Myto Rotenberga
…czyli cztery dni chaosu drogowego w Rosji
Polskich przewoźników drogowych los wyraźnie nie oszczędza – ich kolejny kłopot, który zresztą sami przewidzieli, nazywa się Platon i 15.11.2015 r. doprowadził do wielkiego chaosu na granicy oraz terytorium Rosji. Sytuacja unormowała się dopiero w ubiegły czwartek.
15 XI Federacja Rosyjska wprowadziła nowy system opłat za drogi, dotyczący wszystkich przewoźników. Pobiera on myto od ciężarówek o masie całkowitej ponad 12 t za przejazdy po sieci niemal 50 tys. km dróg federalnych. Chociaż słowo „pobiera” zaczęło rzeczywiście obowiązywać dopiero cztery dni później. W pierwszych dniach swojej działalności system Platon (od „płać za tonę”) jedynie starał się to robić, przy okazji praktycznie uniemożliwiając przejazd ciężarówek po terytorium naszego wschodniego sąsiada. Przewoźnicy szybko ochrzcili go mianem „myta Rotenberga” od nazwiska jednego z udziałowców firmy, która odpowiada za wdrożenie przepisów.
Zgodnie z rosyjskimi przepisami, opłaty drogowe trzeba wnosić z góry, po zarejestrowaniu się w nowym systemie. Kierowca musi oczywiście posiadać potwierdzenie takiej wpłaty. Za 1 km przejechanej trasy przewoźnik płaci 1,53 rubla (ok. 9 groszy) a opłata ta ma obowiązywać do końca lutego 2016 r. Po tej dacie stawka wzrośnie do 3,06 rubla (o. 18 groszy). Do obliczania wysokości opłat służy system działający w technologii GPS, zliczający przejechane kilometry lub kupon, który powinien być dostępny za pośrednictwem strony internetowej.

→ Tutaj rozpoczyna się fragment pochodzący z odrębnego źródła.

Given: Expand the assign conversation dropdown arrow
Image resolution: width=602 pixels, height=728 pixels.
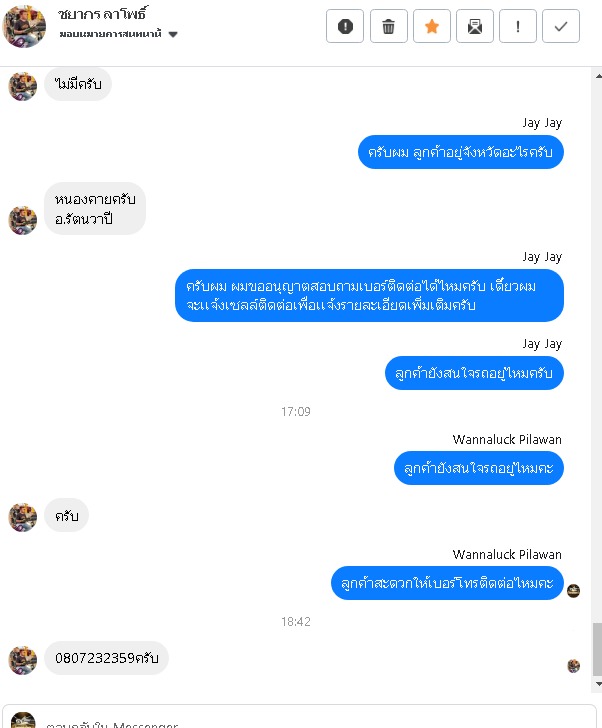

Niestety, do punktów obsługi i automatów, gdzie można dokonać opłaty, już w niedzielę utworzyły się gigantyczne kolejki (w Krasnej Górce stało nawet 600 osób), bo system się zawiesił. W następnych dniach nie było lepiej. Zapchane parkingi, wieszająca się strona internetowa, automaty działające tylko okresowo, często wadliwie i zdenerwowani kierowcy tracący w kolejkach nawet po kilkadziesiąt godzin. Nawet kiedy udawało się w końcu zarejestrować były problemy z wydrukowaniem potwierdzenia.
Wbrew wcześniejszym zapowiedziom, od początku uruchomienia systemu nie były też przyjmowane płatności za pomocą kart paliwowych. Dopiero dwa dni później w terminalach stacjonarnych można było wnosić opłaty za pomocą kart DKV i E100 oraz płatniczych debetowych.
Polscy przewoźnicy z wyprzedzeniem obawiali się utrudnień na granicy. ZMPD jeszcze przed uruchomieniem Platona zwróciło się do Ministerstwa Infrastruktury i Rozwoju z prośbą o interwencję w tej sprawie (17 XI związek przesłał kolejną prośbę). Resort również dwukrotnie wysyłał pisma do tamtejszego ministerstwa transportu, zwracając uwagę na „konieczność zapewnienia okresu przejściowego, w szczególności w zakresie stosowania systemu kar za brak odpowiedniej opłaty”.
Według nowego rozporządzenia, ciężarówek zarejestrowanych za granicą nie obowiązują przepisy nakładające mandaty. A te są słone - 400 tys. rubli za pierwszą ciężarówkę i milion za każdą następną od przedsiębiorstw transportowych oraz 40 tys. od prywatnych przewoźników. 16.XI strona rosyjska ogłosiła, że kary będą nakładane dopiero od 1 V 2016 r. (choć jest i wyjątek od tej reguły, ponieważ stosuje się je obecnie w obwodzie moskiewskim, gdzie w ramach systemu zainstalowano część kamer). Jednak już dzień później szef komisji transportu Dumy, Jewgienij Moskwiczew oświadczył, iż zarówno opłaty jak i kary za ich brak „powinny objąć również pojazdy z zagranicy”. W momencie zamykania tego numeru „PGT” nadal nie wyjaśniono do końca tej istotnej sprawy.